New high-speed Army satellites accelerate attacks on enemy tanks
When an Air Force fighter jet or bomber closes in on a high-value target area, poised for attack, or an Army ground unit moves to contact with an enemy, success or failure of a given high-risk mission can often hang in the balance of what can be described in two words – satellite networking.
A sufficiently hardened, multi-directional signal can ensure that pilots quickly receive target coordinates, navigational details, or sensitive threat information of great relevance to the mission. Should target accuracy be compromised, signal fidelity jammed, or flight path compromised by threats from unanticipated directions, mission objectives can of course be destroyed and lives are put at risk.
Given this, high-throughput, multi-frequency, multi-directional antennas, coupled with secure “meshed” networking between satellites, are considered crucial to war planners looking to favor success in missions by increasing the strength and speed of space connectivity.
“We are looking at how we can use satellites to enhance the speed of targeting,” Army Secretary Ryan McCarthy told Warrior during a recent experiment in Arizona.
With all this in mind, the Air Force Research Laboratory is moving quickly on an interesting deal with SES Government Solutions and Isotropic Systems to achieve new levels of “next-gen” connectivity. The AFRL deal, which includes input from the U.S. Army Research Engineering Team, is testing Isotropic Systems’ emerging multi-beam terminal over SES’s O3b Medium Earth Orbit satellite constellation.
As part of the deal, the U.S. Air Force and Army, through the innovative Defense Experimentation Using Commercial Space Internet program, will review a prototype of Isotropic Systems’ optical beamforming antenna and its ability to connect simultaneously with two satellite constellations at GEO (Geostationary Earth Orbit) and MEO.
The unique multi-beam capability will enable the armed forces to deliver data at the tactical edge by leveraging capacity from multiple commercial satellites and a military satellite over a single antenna platform, according to Brian Billman, vice president of Product Management at Isotropic Systems. “Without affecting the main comms link, Isotropic Systems’ multi-beam terminal can evaluate situational awareness in real-time, preemptively seeking multiple communications pathways in the event of signal jamming or blockages or to ensure maximum performance,” he said.
Isotropic Systems’ new Optical Lens Technology will integrate with SES’ O3b MEO satellites, including its advanced O3b mPOWER system, set to launch late next year or early 2022 along with other next-gen LEO and GEO constellations satellites.

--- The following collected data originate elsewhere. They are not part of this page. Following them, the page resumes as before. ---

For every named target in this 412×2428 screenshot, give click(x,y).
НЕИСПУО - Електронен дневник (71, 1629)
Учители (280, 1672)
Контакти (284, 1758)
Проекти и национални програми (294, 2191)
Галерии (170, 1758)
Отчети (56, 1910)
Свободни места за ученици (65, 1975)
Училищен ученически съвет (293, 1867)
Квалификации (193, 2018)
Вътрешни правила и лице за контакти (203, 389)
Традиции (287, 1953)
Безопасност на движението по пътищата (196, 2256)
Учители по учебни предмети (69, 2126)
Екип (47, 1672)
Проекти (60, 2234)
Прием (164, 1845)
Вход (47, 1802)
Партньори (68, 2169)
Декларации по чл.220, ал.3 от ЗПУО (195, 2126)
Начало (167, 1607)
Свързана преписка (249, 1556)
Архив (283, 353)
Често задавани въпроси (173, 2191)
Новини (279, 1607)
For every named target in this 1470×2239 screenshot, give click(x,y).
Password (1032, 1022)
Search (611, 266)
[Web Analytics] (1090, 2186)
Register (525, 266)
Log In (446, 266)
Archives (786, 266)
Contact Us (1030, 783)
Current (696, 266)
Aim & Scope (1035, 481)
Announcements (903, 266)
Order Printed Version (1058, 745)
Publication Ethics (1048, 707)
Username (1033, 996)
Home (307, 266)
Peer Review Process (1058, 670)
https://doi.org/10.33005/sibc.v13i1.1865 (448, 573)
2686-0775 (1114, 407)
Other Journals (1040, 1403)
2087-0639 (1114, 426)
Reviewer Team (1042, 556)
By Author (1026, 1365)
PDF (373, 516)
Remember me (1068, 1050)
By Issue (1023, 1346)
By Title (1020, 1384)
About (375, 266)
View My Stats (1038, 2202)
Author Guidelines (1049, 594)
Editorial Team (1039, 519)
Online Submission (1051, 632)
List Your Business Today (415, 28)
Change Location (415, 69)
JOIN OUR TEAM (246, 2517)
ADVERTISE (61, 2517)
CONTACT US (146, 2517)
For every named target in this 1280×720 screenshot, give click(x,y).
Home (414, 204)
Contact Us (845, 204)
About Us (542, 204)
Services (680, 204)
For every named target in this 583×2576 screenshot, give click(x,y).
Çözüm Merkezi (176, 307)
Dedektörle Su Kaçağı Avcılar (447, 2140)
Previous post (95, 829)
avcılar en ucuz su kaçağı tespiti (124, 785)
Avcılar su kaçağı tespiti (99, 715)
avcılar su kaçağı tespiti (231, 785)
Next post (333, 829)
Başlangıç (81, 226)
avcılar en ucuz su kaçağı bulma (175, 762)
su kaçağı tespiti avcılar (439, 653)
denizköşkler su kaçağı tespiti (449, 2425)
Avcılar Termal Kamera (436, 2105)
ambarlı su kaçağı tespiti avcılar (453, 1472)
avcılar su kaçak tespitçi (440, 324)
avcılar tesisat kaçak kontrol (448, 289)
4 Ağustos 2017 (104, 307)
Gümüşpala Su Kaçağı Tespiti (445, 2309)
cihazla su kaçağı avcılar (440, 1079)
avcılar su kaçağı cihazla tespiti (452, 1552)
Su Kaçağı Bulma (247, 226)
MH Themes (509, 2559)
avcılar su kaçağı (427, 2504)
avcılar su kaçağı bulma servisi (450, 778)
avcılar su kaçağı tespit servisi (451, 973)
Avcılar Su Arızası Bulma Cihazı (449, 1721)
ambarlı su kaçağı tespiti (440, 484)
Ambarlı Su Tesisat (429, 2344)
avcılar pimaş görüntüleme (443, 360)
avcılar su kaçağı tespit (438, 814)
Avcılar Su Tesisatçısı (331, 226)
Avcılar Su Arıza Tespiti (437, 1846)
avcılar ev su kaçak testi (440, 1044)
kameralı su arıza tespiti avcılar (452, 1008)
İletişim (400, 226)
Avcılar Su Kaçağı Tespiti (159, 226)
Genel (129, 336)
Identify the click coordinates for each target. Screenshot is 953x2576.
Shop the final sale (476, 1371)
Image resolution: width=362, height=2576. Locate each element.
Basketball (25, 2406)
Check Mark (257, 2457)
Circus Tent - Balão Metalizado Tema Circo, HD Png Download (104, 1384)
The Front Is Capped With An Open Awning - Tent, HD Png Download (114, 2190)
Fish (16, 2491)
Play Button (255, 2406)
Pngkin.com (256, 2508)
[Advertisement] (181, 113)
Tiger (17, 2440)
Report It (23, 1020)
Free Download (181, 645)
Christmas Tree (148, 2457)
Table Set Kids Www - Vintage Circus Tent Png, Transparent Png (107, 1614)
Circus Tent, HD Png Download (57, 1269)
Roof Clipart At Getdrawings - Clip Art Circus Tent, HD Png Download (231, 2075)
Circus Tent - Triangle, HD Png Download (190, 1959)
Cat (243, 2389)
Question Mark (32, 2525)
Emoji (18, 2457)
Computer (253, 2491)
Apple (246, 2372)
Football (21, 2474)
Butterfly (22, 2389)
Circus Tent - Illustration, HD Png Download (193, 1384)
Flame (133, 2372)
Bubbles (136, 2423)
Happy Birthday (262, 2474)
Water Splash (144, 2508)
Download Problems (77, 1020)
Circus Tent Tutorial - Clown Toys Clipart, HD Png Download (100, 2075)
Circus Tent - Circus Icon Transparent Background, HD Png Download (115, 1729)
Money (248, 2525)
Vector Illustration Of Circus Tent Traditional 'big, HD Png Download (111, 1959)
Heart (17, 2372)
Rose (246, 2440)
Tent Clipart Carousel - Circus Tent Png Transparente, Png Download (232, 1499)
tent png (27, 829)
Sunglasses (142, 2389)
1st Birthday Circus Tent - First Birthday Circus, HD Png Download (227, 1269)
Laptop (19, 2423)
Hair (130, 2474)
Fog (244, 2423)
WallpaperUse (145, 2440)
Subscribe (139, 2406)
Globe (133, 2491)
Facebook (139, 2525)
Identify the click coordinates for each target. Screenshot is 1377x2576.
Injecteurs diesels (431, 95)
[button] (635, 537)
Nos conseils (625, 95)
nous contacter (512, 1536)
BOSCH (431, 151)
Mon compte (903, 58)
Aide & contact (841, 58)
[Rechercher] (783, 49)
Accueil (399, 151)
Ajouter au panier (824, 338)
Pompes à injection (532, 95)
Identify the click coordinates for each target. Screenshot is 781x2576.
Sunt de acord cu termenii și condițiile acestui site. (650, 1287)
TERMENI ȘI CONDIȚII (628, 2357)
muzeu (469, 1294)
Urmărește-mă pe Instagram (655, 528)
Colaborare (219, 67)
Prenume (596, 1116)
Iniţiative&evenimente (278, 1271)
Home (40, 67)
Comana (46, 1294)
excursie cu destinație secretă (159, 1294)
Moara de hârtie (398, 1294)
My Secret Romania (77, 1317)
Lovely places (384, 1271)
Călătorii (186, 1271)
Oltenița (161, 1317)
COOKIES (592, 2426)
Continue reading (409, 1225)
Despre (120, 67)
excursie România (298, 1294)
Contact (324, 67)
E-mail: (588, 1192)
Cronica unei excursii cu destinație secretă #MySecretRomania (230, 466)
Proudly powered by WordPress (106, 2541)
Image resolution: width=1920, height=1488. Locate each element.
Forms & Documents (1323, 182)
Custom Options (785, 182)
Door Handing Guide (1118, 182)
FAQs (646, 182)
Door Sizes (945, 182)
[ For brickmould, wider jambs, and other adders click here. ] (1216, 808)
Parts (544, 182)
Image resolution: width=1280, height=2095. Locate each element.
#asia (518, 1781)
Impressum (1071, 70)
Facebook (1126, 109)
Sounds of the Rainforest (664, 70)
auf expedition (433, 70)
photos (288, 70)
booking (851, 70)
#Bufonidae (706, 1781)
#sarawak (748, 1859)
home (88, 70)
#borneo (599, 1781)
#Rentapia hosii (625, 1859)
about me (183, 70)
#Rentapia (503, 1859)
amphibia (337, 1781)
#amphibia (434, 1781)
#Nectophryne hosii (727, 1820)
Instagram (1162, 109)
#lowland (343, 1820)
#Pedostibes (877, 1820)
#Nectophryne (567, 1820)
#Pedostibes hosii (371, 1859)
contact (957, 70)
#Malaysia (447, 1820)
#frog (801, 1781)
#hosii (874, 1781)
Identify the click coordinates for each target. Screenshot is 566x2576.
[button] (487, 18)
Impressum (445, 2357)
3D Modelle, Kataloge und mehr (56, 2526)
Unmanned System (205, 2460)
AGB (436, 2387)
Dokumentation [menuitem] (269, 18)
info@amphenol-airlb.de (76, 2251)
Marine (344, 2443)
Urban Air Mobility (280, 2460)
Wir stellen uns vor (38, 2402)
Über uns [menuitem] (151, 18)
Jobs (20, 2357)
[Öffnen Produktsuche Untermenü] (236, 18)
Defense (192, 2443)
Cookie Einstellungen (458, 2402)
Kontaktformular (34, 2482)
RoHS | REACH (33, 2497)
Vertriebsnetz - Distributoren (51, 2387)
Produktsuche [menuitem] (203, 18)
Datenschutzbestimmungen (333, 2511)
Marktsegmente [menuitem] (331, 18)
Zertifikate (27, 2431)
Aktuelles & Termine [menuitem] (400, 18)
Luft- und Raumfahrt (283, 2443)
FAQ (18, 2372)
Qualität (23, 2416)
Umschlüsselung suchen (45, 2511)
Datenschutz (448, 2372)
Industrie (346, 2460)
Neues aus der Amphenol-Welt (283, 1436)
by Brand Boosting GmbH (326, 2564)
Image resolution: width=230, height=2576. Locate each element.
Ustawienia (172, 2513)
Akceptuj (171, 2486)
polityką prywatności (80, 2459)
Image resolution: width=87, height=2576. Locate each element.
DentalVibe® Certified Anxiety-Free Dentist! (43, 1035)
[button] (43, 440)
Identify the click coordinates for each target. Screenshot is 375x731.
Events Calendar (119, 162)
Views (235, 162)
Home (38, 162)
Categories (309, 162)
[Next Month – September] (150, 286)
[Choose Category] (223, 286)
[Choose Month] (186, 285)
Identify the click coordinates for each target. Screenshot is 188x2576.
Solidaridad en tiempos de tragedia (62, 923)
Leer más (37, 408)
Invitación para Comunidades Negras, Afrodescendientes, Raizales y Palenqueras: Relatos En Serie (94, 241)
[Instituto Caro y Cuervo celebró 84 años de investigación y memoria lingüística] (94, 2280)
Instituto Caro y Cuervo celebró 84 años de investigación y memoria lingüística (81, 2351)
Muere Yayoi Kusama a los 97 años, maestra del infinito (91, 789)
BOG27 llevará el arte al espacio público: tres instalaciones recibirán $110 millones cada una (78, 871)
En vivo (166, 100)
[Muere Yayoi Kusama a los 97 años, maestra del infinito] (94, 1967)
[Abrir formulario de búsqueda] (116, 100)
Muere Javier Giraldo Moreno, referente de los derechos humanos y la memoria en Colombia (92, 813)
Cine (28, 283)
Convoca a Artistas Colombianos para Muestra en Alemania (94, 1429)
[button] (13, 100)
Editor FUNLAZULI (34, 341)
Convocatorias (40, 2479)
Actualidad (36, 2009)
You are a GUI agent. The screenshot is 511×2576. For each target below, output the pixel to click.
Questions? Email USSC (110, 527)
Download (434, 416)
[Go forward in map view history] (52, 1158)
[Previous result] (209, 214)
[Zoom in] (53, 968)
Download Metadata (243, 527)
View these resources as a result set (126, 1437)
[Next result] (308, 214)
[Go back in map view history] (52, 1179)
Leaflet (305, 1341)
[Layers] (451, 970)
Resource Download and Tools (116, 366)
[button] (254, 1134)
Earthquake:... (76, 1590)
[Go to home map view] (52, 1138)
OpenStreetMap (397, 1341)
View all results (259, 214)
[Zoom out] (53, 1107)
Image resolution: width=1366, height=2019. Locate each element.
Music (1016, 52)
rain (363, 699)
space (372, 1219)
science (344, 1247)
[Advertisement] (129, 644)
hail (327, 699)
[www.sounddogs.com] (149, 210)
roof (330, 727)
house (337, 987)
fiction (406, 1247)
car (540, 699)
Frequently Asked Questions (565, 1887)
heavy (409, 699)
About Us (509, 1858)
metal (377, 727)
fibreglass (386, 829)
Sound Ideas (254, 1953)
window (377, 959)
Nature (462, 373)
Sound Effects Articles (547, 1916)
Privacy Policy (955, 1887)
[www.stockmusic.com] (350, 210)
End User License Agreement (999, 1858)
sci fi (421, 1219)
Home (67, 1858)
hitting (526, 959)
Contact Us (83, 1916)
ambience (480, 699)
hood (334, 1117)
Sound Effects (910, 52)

The Isotropic Systems terminal will be ready, as it is slated for commercial rollout late next year.
“The Isotropic antenna will deliver high throughput, at low latency over a MEO constellation with simultaneous resilient GEO capacity. This is a game changer for the U.S. Army,” Pete Hoene, President and CEO of SES Government Solutions, said in a company statement.
Isotropic Systems and SES’ collaborative effort to improve satellite connectivity, networking and throughput aligns closely with the U.S. Army’s current work to harden space connectivity, increase secure space-air-ground networking and vastly quicken the “kill web” to reduce sensor-to-shooter time.
MEO and LEO satellite capabilities were recently assessed in a cutting edge Army experiment in the Arizona Desert called Project Convergence 2020. During the exercise, an armored combat vehicle engaged in a “direct fire” mission to destroy an enemy tank target, after receiving targeting cues via radio from an overhead surveillance drone, mini-drone and helicopter, however informational details and location specifics on the target first came from fast-moving, low-altitude satellites operated from Washington State.
The O3b MEO satellites, owned and operated by SES, successfully leveraged advanced satellite connectivity to quickly find and transmit target data across large portions of the U.S., demonstrating new levels of cross-domain attack.
A series of lower-altitude Medium and Low Earth Orbit satellites delivered real-time targeting data through command centers at Joint Base Lewis McChord in Washington State to live attack experiments at Yuma Proving Grounds, Ariz., bringing new dimensions to high-speed, long-range targeting.
“What you saw here was the first phase of information being fed by MEO and LEO satellites. That is what was going through Washington State into a surrogate ground control station, which delivered the data,” Maj. Gen. John George, Commanding General of the Army’s Combat Capabilities Development Command, Army Futures Command, told Warrior in an interview on the ground at Yuma.